Task instructions ▸
(1) From the passage on the Iraq war appropriations bill, list each distinct dollar amount it mentions, in order of first appearance.
(2) Extend the passage on the Iraq war appropriations bill and its supply chain provisions, beginning right after its final sentence.

Source excerpt ▸
::::::::

Regardless of their political affiliations or opinions on the Iraq war, logistics and transportation professionals paid close attention to the compromise Iraqi war appropriations supplemental bill signed into law by President Bush in May.
The bill contained two provisions impacting supply chain security: funding for port security measures, and further details on the hotly debated pilot plan to open the border to Mexican truckers.
The bill, known as H.R. 2206, includes $110 million in additional fiscal 2007 funding for the federal Port Security Grant program, hailed by the American Association of Port Authorities (AAPA) as “a giant leap forward” to help U.S. ports secure their facilities against terrorism.
Given the high cost of enhancing facility security at U.S. ports, including implementing the new Transportation Worker Identification Credential program, AAPA advocates a $400-million appropriation in fiscal 2008. The amount is an increase from 2007’s $320 million funding total – an original $210 million plus the $110 million granted in the new bill.

::::::::

Data ▸
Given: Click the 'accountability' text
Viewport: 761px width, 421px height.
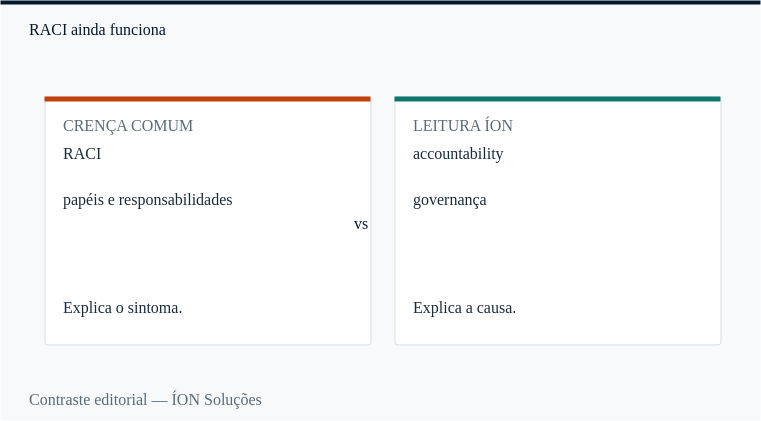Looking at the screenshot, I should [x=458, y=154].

::::::::

Solved problems ▸
(1)
$110 million
$400 million
$320 million
$210 million

(2)
While the ports were seeking additional funding from the war bill, Congress sought additional safeguards for the proposed cross-border trucking pilot plan announced in April by the Department of Transportation (DOT).
The Bush Administration remains committed to implementing the cross-border program. President Bush, however, did allow the new spending bill to require that DOT get approval from its inspector general that the experimental program is in compliance with more than one dozen safety conditions laid out by Congress before it can move forward.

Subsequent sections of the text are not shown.